━━━ Document text
Roe served on the board for Dawson Place, as president at times.
What happens there can determine if a kid will live the next 80 years damaged and hurting, or healthy and hopeful, Roe said.
Their work days never truly ended. On the longest days, Roe worried about Paul walking alone to her car at 12:30 a.m.
When they drove home together, they talked about cases.
In the house, they talked about cases.
Their kids grew up in a family with two prosecutors and no defense attorneys, Roe said.
“We honed our cross-examination skills on them,” Paul said.
“That’s what we like to call maximum accountability,” Roe said.
Roe speaks in the language of baseball. He doesn’t keep batting averages for cases won and lost, and he doesn’t know anyone who does, he said. Some cases feel like staring down a 95 mph fastball while a catcher’s needling you, the crowd’s screaming and the umpire doesn’t call a perfect strike zone — but you’ve got to stay focused on the ball. The first voice their first son heard in the delivery room was Seattle Mariners announcer Dave Niehaus, during a game against the California Angels on Aug. 2, 1995.
Roe coached basketball and Little League.
“He always, always, always was there for our kids,” Paul said. “He spent time with them. He played with them out in the yard. That, more than anything, is the thing I’m proudest of him for.”
At every chance, he’d catch Mariners games with the kids.
“It’s interesting that — y’know — you think I was so attentive to the kids and was a good dad,” Roe said to Paul, “because I always felt that because of the job, that they didn’t get all of us that they should’ve. It was completely all-consuming at times.”
Once during a murder trial that Paul prosecuted in the 2000s, the family had to flee their home because of death threats. Detectives found their property had been mapped out, with grave sites marked, and a plan to burn down the house. It looked credible. Cops in riot gear patrolled the lawn. A neighbor came over to return mis-delivered mail and got the surprise of his life. The family spent Thanksgiving at a hotel in Bellevue.
━━━━━━
━━━ Recorded data
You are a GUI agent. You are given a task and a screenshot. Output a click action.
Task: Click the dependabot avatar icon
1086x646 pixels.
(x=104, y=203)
━━━━━━
▶ _What the exercise asks_: Could you write out the profile of Roe from "Roe speaks in" up to and including "and Little League.", switching "basketball" to "soccer"? The material above was drawn from a different source than the text.

▶ _Task output_:
Roe speaks in the language of baseball. He doesn’t keep batting averages for cases won and lost, and he doesn’t know anyone who does, he said. Some cases feel like staring down a 95 mph fastball while a catcher’s needling you, the crowd’s screaming and the umpire doesn’t call a perfect strike zone — but you’ve got to stay focused on the ball. The first voice their first son heard in the delivery room was Seattle Mariners announcer Dave Niehaus, during a game against the California Angels on Aug. 2, 1995.
Roe coached soccer and Little League.